Children's development of memory is an important component in trying to understand capacity and competence, and recent work has shown that in laboratory settings 70% of children down to as young as 3 years can reasonably accurately recall events but can also be coached to change their story (suggestibility) (Leitchman and Ceci, 1995; Fundudis, 1997). Fundudis has written a helpful review of children's memory where its complexity is explored and the question of suggestibility and the implications for traumatised children and interview techniques are discussed. Noting two memory systems of (i) an unintentional non-conscious form of retention (memory without awareness)—implicit memory; and (ii) a conscious recollection of previous experiences (intentional recall)—explicit memory, is important (Shacter, 1992) since it is shown that they develop independently, and so what a child can remember changes. Fundudis suggests that there are significant developmental milestones in explicit memory that are linked to language skills, acquisition, narrative autobiographical recall, the development of self-awareness, and the early beginning of theory of mind. He also suggests that implicit memory is more robust and less linked to age (Fivush and Shukat, 1995).
It is also important to recognise that the child's comprehension as well as memory has to be considered. The case of Gillick reminds us that competence must be borne in mind when a child is deemed of sound mind, reasonable intelligence and capable of informed consent. A court decision, such as Gillick (1986), where the House of Lords (the Senior Appeal Court in the UK) decided that children under 16 years could consent to treatment where they were able to understand the particular decision and its implications even when their parents disagreed, was important. In addition to memory and comprehension, there is moral development and the individual's intelligence and context. This means the family and attachments, the emotional, interpersonal setting in which the child has developed so far that have helped to develop empathy and reflection, and the capacity to anticipate consequences for self and other.

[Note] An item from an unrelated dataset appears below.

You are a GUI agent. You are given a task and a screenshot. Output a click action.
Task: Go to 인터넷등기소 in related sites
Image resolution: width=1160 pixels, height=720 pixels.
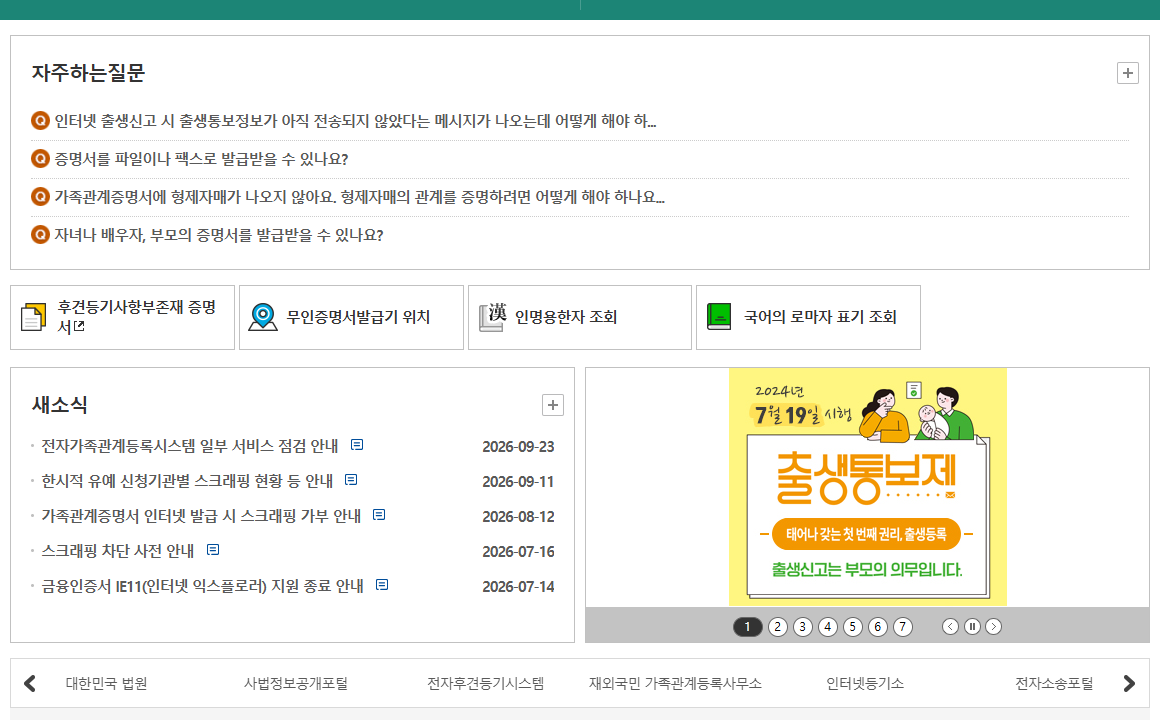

So capacity and competence involve intelligence, memory, moral development, thought, feelings and significant relationships and are based on learning from experience. Capacity in children evolves but is not directly linked to age. However, children's views and wishes must be heard and taken seriously and due consideration given to race, gender and cultural issues. Children with disabilities merit sufficient time to ensure that they can participate in the process of decision-making in situations where there are disputes.